======== Document section

# 2012 Challenge 04/52



## gstanfield (Jan 21, 2012)

Greetings and welcome to the 2012 version of the 52 week challenge. You can find all of the rules and guidelines in the master thread located here http://forum.gon.com/showthread.php?t=659768 It's important to read through them before participating in this challenge.

Theme for week four:

Macro

This can be anything you want that you feel fits the theme. Not everyone has the latest fancy Macro lenses (I don't) so make the best with what you have as I will be  

Also, I know we are trying to keep the restrictions to a minimal during this challenge, but let's keep the submissions to one per person please! 

Have fun!


----------



## cornpile (Jan 22, 2012)

Reverse lens shot with a 18-55


----------



## quinn (Jan 22, 2012)

cool shot corn pile!


----------



## Crickett (Jan 22, 2012)

Cool shot cp!


----------



## gstanfield (Jan 22, 2012)

Very neat pencil shaving shot (right?)


----------



## Crickett (Jan 22, 2012)

gstanfield said:


> Very neat pencil shaving shot (right?)



That's what I think they are too!


----------



## cornpile (Jan 23, 2012)

You all are right ,its pencil shavings.Thanks everyone,now post up those shots.....


----------



## wvdawg (Jan 23, 2012)

================

> What to work on:
1. What is the theme for week four in the forum thread?
2. Update the forum thread by writing it out again starting with "Greetings and welcome" and going on through "per person please!", with "submissions" replaced by "entries".
Rely only on the forum thread above.

======== Material supplied

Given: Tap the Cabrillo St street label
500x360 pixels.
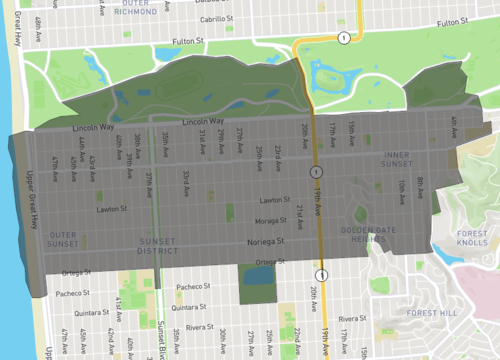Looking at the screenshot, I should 223,17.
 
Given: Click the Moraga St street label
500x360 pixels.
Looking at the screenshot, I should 270,220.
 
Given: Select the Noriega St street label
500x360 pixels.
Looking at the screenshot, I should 267,241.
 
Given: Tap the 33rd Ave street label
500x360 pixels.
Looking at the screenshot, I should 186,181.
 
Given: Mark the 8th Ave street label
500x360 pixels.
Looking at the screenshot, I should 421,185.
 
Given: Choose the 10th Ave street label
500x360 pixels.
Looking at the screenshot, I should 398,189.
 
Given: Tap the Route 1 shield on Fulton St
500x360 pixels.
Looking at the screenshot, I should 344,38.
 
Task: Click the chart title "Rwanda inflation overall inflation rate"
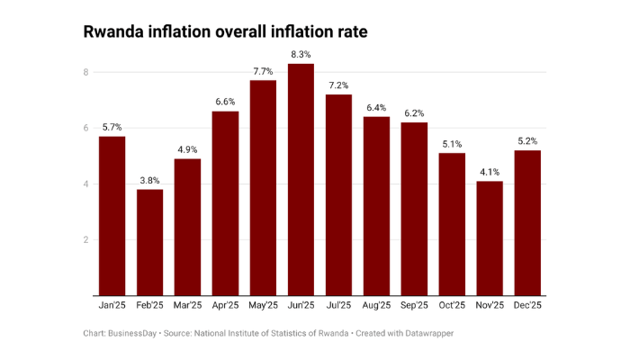pos(225,32)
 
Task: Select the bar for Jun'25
pos(301,180)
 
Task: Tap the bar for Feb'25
pos(149,242)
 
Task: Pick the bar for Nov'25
pos(490,238)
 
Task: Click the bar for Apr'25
pos(225,203)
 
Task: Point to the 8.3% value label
pos(301,55)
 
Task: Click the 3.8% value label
pos(149,181)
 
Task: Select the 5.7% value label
pos(112,128)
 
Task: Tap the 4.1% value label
pos(490,173)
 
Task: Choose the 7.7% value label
pos(263,72)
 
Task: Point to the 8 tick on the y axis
pos(85,72)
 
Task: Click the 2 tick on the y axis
pos(85,240)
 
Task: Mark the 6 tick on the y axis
pos(85,129)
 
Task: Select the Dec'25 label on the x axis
pos(527,306)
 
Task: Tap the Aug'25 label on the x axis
pos(376,306)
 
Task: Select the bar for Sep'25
pos(414,209)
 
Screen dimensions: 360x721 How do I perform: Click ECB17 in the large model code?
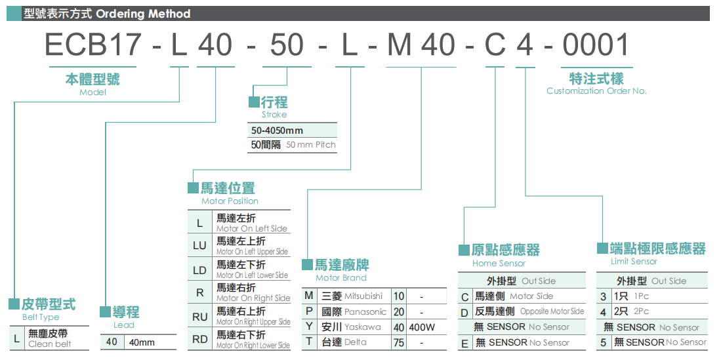[x=93, y=45]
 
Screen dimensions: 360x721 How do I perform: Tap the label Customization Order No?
[x=596, y=91]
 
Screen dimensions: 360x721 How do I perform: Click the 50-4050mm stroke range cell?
[x=277, y=130]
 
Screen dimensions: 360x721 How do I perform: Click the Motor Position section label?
[x=230, y=201]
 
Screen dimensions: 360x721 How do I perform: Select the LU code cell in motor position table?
[x=199, y=247]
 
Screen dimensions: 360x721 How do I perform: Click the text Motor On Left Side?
[x=252, y=229]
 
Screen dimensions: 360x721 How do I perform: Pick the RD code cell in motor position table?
[x=199, y=340]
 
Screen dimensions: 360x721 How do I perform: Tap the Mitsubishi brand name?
[x=363, y=296]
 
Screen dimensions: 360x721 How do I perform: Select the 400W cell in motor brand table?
[x=421, y=327]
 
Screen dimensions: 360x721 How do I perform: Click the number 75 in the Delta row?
[x=398, y=342]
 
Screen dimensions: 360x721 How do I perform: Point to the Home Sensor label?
[x=499, y=264]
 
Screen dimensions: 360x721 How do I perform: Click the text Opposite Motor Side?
[x=552, y=311]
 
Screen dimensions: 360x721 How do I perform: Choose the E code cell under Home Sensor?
[x=464, y=343]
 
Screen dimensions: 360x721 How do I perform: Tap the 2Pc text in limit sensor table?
[x=641, y=311]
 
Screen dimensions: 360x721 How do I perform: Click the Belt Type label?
[x=41, y=317]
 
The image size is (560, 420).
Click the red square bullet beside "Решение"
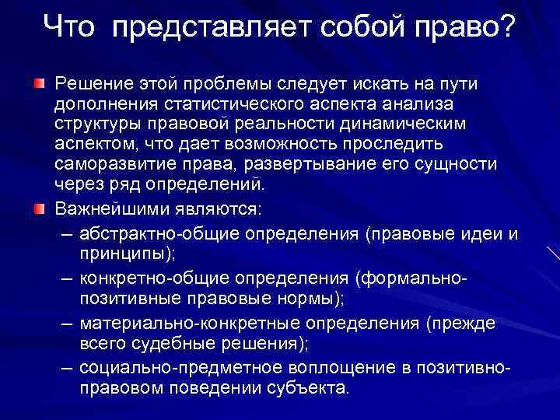pyautogui.click(x=38, y=82)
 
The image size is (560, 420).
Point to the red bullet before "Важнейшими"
pyautogui.click(x=38, y=208)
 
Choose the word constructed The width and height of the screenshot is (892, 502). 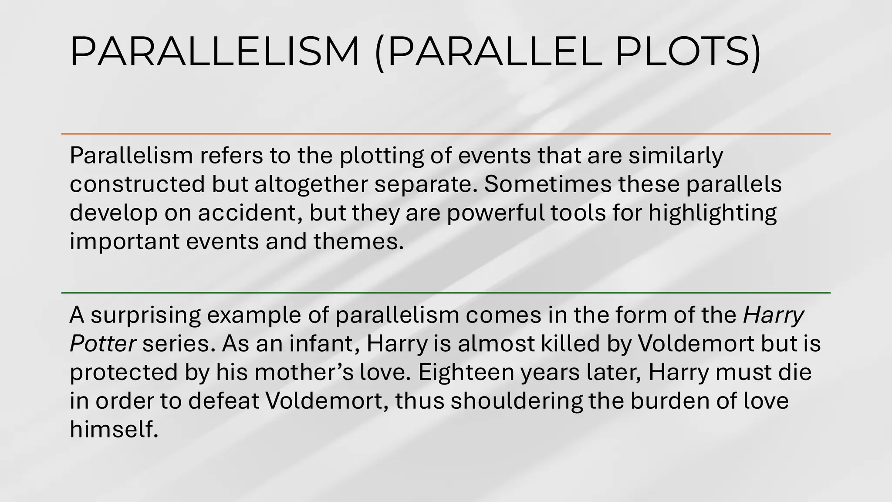click(137, 184)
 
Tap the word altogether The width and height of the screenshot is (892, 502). click(311, 184)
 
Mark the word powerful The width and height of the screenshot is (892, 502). click(495, 213)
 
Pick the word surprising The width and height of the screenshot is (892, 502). click(146, 315)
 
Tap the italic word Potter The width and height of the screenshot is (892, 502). click(103, 344)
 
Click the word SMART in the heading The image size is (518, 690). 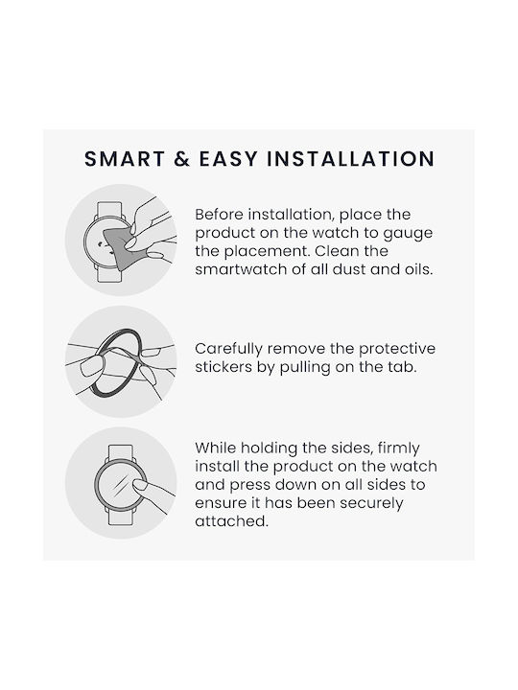[x=125, y=159]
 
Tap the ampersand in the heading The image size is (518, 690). [x=181, y=159]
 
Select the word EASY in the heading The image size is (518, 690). [x=228, y=159]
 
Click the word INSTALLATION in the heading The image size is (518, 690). [x=351, y=159]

================

> Answers provided:
1. Macro

2.
Greetings and welcome to the 2012 version of the 52 week challenge. You can find all of the rules and guidelines in the master thread located here http://forum.gon.com/showthread.php?t=659768 It's important to read through them before participating in this challenge.

Theme for week four:

Macro

This can be anything you want that you feel fits the theme. Not everyone has the latest fancy Macro lenses (I don't) so make the best with what you have as I will be  

Also, I know we are trying to keep the restrictions to a minimal during this challenge, but let's keep the entries to one per person please!